You are running about 3.5 b/m/g, whereas I am (now) running about 0.4
b/m/g and 18ppm CO2, Scott runs at about 0.8 on 25-30ppm CO2  (all on

If I were you, I would check the following (note: others may disagree on
some points and particularly the numbers)... IMHO...
1) Your reactor is working well, no CO2 losses there. (You've probably
checked this one already)
2) Your water return isn't overly agitating in the tank (ditto)

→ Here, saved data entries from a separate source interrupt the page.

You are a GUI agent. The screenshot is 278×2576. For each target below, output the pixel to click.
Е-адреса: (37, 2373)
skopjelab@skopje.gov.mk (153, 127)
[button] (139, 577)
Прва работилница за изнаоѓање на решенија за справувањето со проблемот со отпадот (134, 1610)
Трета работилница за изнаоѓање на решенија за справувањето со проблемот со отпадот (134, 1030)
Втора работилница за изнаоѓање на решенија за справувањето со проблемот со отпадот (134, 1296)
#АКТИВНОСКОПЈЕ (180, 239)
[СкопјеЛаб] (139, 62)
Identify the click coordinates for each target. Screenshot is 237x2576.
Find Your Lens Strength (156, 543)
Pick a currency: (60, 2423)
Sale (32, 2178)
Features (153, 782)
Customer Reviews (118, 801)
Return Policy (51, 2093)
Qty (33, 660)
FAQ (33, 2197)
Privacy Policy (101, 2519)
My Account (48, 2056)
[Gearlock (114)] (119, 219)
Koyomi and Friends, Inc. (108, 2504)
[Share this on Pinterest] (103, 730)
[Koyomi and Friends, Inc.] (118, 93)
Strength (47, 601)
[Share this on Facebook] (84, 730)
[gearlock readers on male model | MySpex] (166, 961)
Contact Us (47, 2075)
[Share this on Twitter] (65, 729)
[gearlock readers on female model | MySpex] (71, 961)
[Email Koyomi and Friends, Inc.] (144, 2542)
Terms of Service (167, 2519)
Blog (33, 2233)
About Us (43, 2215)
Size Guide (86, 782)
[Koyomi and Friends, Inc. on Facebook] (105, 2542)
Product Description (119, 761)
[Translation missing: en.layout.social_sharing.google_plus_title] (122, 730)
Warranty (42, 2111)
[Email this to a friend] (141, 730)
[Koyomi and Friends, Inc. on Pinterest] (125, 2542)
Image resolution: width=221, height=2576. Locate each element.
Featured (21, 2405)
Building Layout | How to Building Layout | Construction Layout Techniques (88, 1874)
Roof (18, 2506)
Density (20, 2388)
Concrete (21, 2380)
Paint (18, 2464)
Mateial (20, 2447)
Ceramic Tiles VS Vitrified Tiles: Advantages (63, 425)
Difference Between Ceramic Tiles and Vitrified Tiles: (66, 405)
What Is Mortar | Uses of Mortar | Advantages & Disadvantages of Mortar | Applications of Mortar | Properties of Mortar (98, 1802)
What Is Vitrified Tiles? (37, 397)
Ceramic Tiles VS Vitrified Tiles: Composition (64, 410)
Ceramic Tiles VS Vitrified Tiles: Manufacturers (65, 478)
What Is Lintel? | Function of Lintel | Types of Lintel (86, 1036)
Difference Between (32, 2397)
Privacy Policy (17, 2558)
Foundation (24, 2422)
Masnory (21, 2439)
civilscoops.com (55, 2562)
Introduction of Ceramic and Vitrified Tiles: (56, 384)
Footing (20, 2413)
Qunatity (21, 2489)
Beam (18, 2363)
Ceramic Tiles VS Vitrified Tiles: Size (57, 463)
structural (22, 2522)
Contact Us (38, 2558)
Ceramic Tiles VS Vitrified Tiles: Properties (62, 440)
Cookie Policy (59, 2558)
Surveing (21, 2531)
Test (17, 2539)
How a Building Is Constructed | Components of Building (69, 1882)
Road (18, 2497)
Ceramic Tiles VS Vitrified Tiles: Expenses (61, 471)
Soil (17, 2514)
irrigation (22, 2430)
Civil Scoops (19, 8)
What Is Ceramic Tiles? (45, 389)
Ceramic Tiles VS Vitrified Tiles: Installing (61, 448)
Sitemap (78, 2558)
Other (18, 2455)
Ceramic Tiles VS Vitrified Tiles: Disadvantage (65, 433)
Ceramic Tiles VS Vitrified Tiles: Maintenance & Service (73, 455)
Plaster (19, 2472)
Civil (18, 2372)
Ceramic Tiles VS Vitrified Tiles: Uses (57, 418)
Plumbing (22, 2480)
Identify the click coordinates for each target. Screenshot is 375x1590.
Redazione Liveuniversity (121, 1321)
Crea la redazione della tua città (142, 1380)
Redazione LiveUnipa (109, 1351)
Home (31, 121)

3) Losses in the air chamber of the trickle filter... it can be almost
air-tight to reduce CO2 losses. If you are concerned this may be
happening, you could try some kitchen cling-wrap and watch your ph for
10 hours.
4) Losses in your overflow (See Scott's post). This is quite a likely
cause of leakage.
5) Your total sump throughput need not be more than 1 tank revolution
per hour... i.e. in your case the true throughput of your sump pump back
into your tank need not do more than 125 gallons/hour. I have seen
people suggest 6 times per hour is optimal for discus, but I have also
seen a report saying that 1/6 times per hour is sufficient for
biological filtration in general. Personally I use 1 time per hour.
 Test this empirically using a bucket where the water enters your tank
rather than with the specs on the box of your pump. I don't know what
others on this list use for themselves on this figure.